Problem requirements:
The answer consists of the lines from the line holding "You are a computer-use" through the last line of the entries, retyped exactly, and nothing else. No pictures belong in it.

Dataset entries:
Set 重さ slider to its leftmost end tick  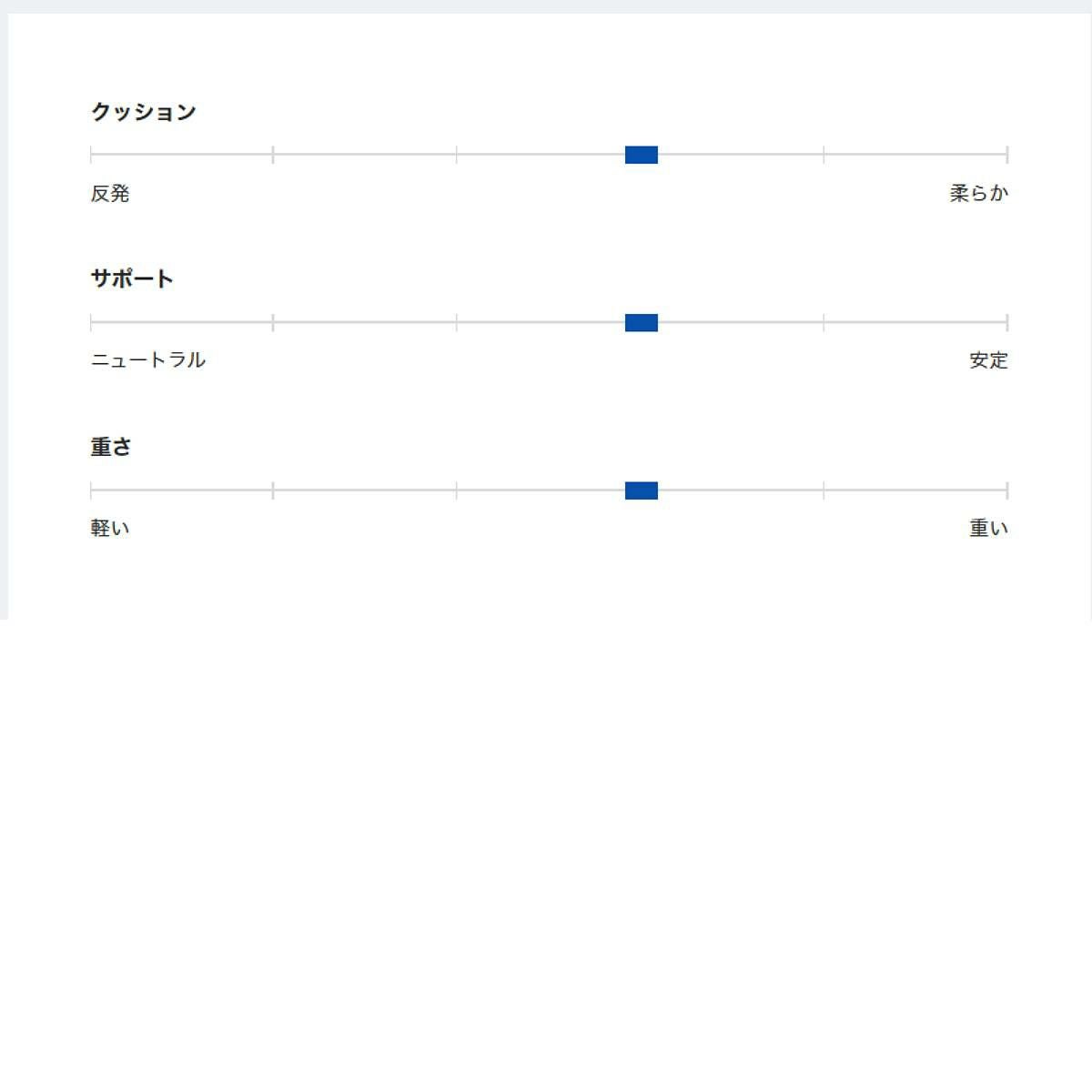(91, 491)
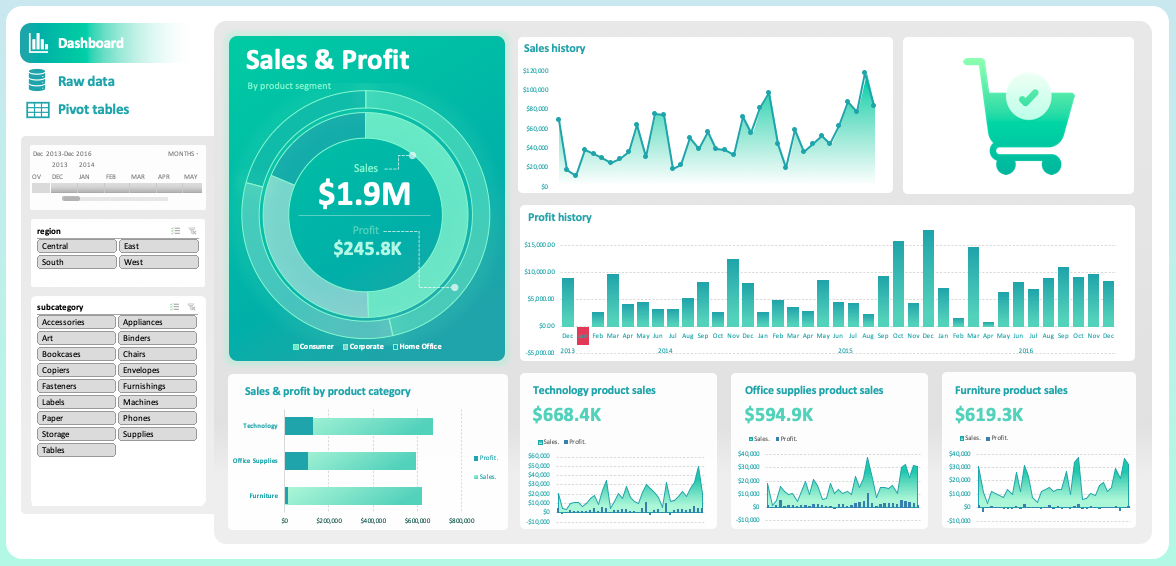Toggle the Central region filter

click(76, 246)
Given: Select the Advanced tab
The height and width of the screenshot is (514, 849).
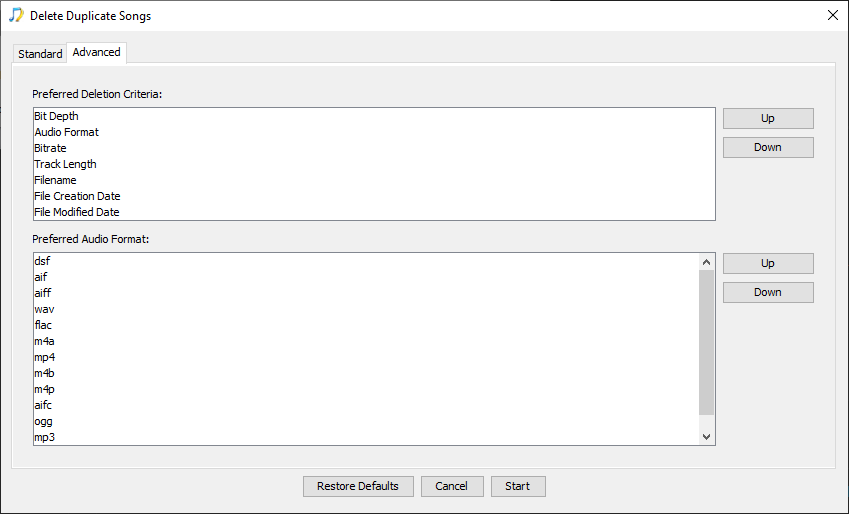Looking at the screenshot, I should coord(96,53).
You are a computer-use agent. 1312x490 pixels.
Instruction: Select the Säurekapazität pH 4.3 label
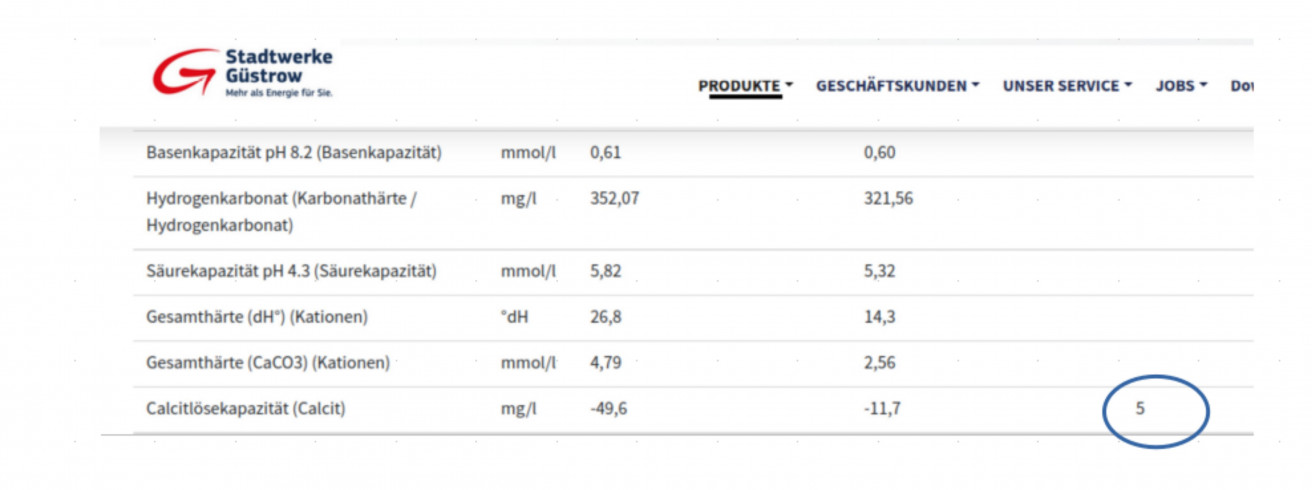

Response area:
You are a computer-use agent. 1312x490 pixels.
Instruction: Select the Säurekapazität pH 4.3 label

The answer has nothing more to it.